====== DATA FOR REVIEW ======

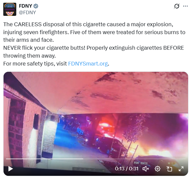Screen dimensions: 193x181
Task: Open the tweet's more options menu
Action: (x=185, y=6)
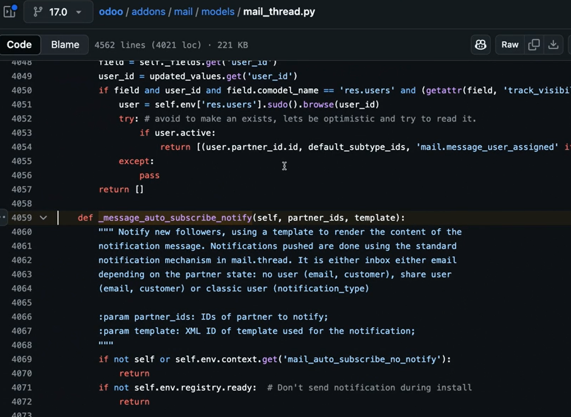Click the _message_auto_subscribe_notify function name

coord(175,217)
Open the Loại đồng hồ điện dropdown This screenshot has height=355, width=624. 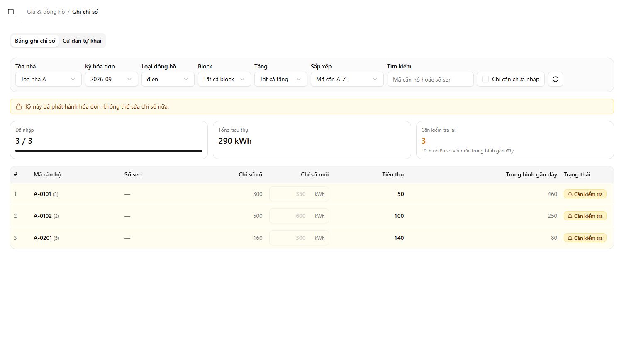point(168,79)
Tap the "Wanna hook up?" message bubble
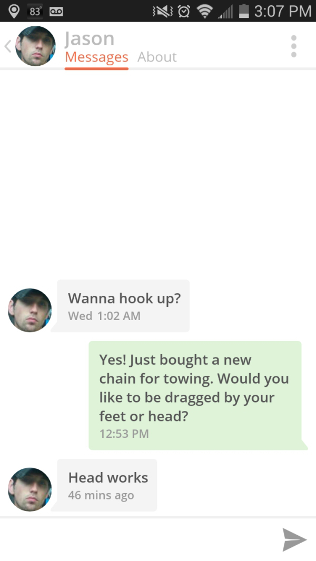The width and height of the screenshot is (316, 561). pyautogui.click(x=123, y=306)
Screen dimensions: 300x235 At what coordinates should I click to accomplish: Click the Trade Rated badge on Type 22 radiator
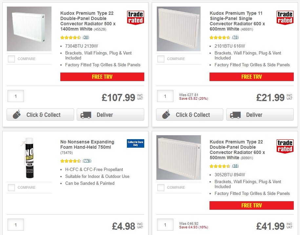[135, 17]
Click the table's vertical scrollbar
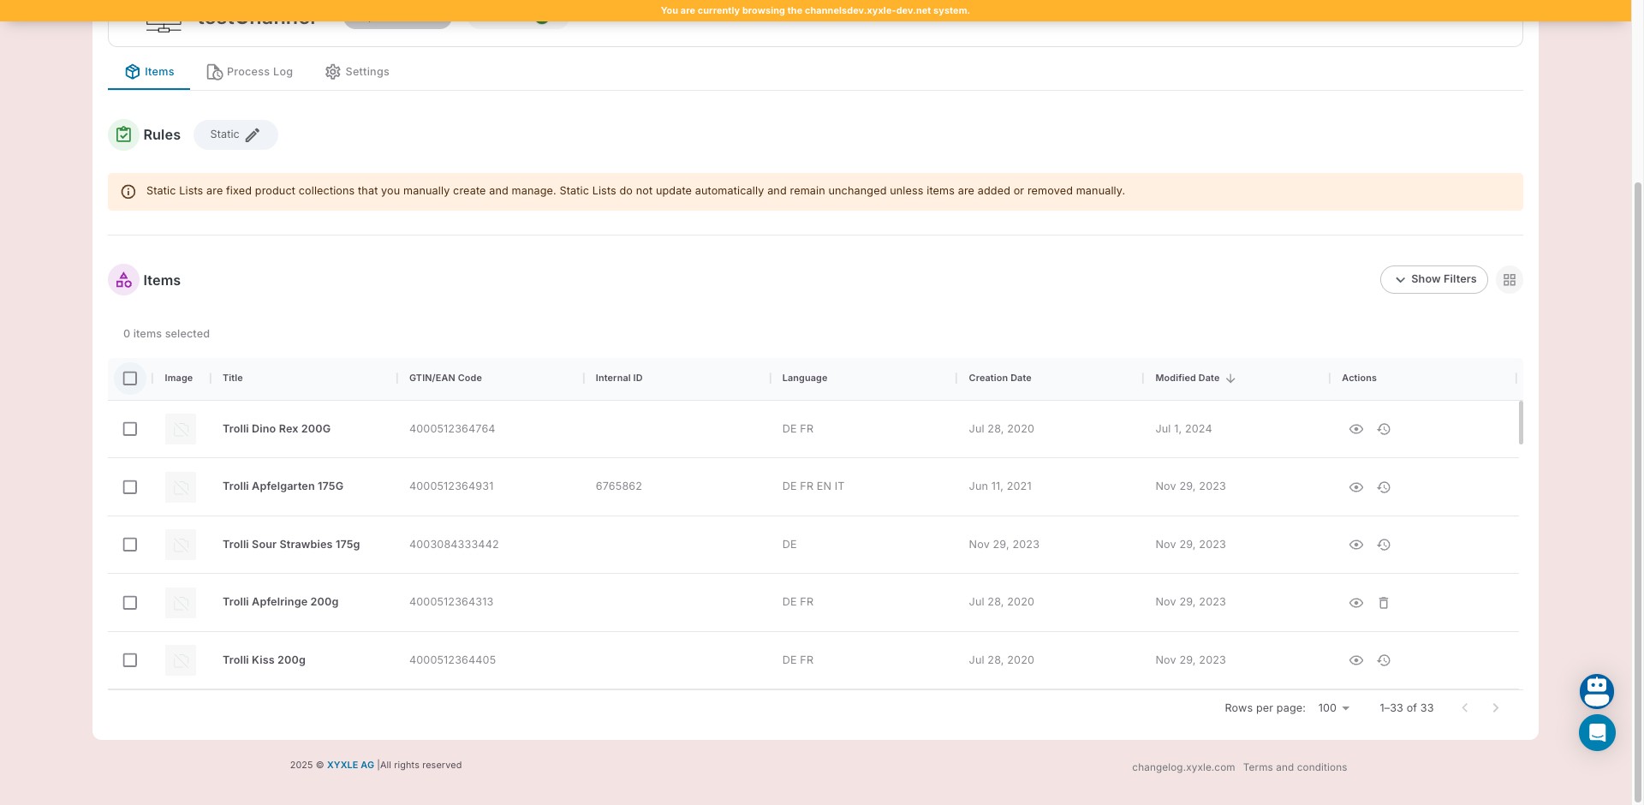The height and width of the screenshot is (805, 1644). tap(1520, 422)
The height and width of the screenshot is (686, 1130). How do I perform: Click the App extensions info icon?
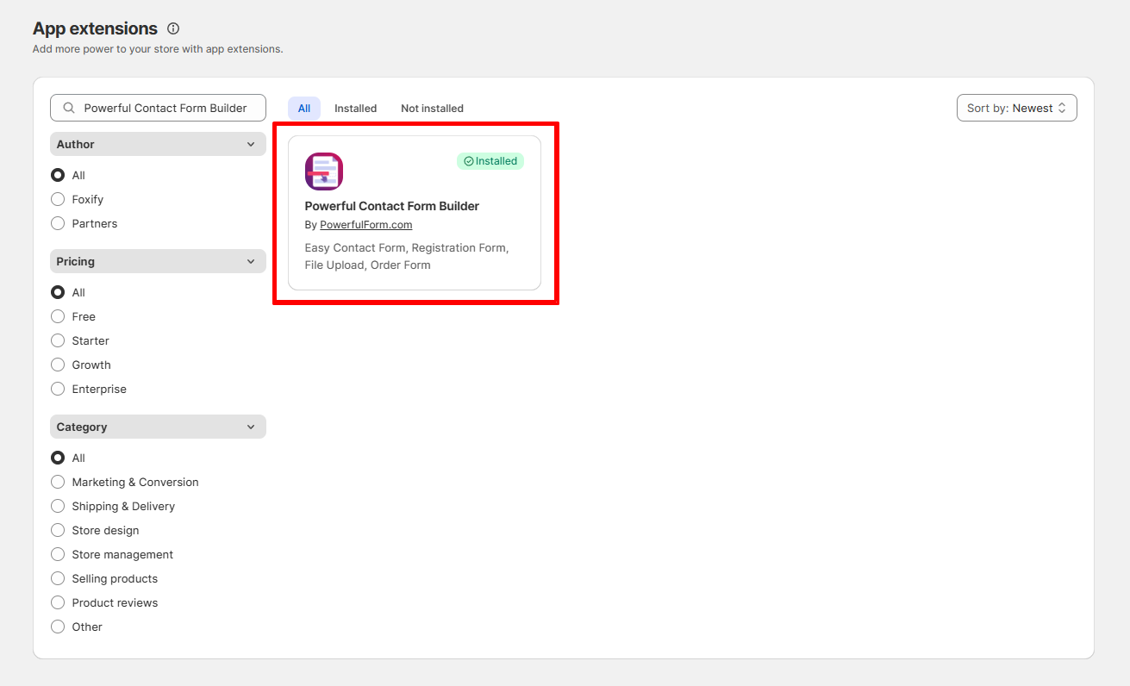[173, 28]
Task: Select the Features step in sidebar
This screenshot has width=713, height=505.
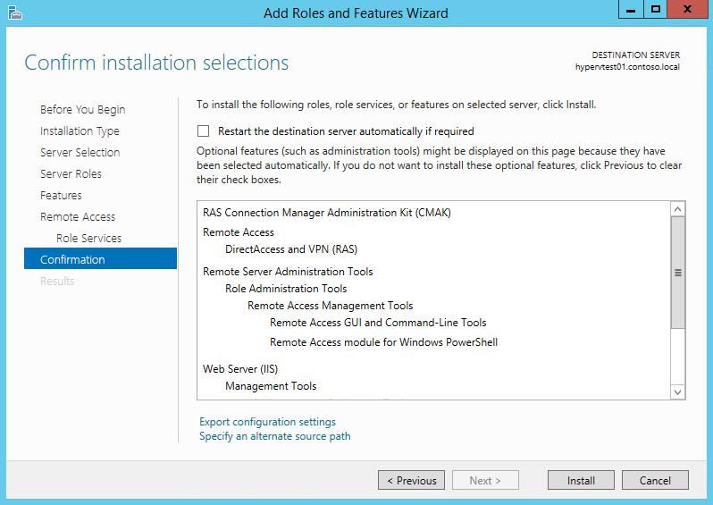Action: pos(61,195)
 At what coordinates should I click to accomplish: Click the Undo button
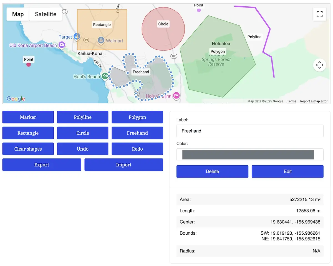pyautogui.click(x=83, y=149)
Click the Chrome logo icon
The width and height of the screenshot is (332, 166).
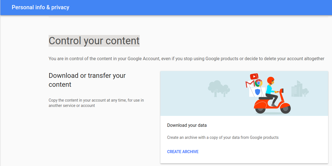tap(259, 83)
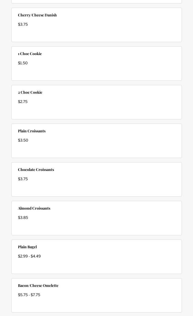
Task: Click the $3.75 price under Chocolate Croissants
Action: click(x=23, y=179)
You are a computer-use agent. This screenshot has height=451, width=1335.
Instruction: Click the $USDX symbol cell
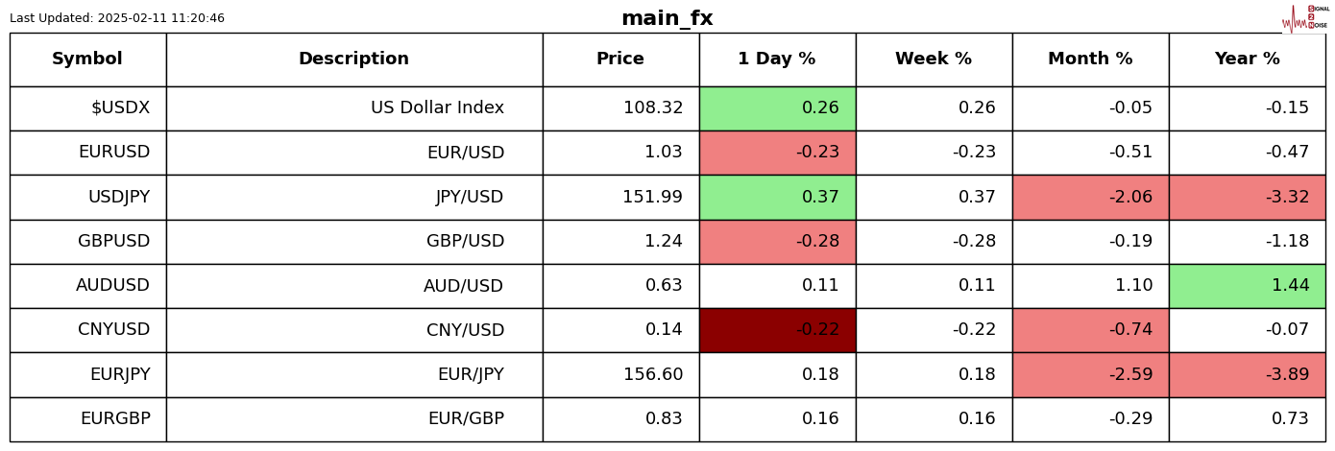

======

--- WHAT NEEDS TO BE DONE ---
Retype exactly, and only, the lines from the one containing "This screenshot has width=713, height=505." through the end of the records above. Pictures stay out of the copy.

--- RESULT OF THIS EXERCISE ---
This screenshot has width=713, height=505.
Action: pos(61,195)
 At what coordinates should I click to accomplish: Click the Undo button
pyautogui.click(x=83, y=149)
Click the Chrome logo icon
The width and height of the screenshot is (332, 166).
tap(259, 83)
Task: Click the $3.75 price under Chocolate Croissants
Action: click(x=23, y=179)
You are a computer-use agent. This screenshot has height=451, width=1335.
Instruction: Click the $USDX symbol cell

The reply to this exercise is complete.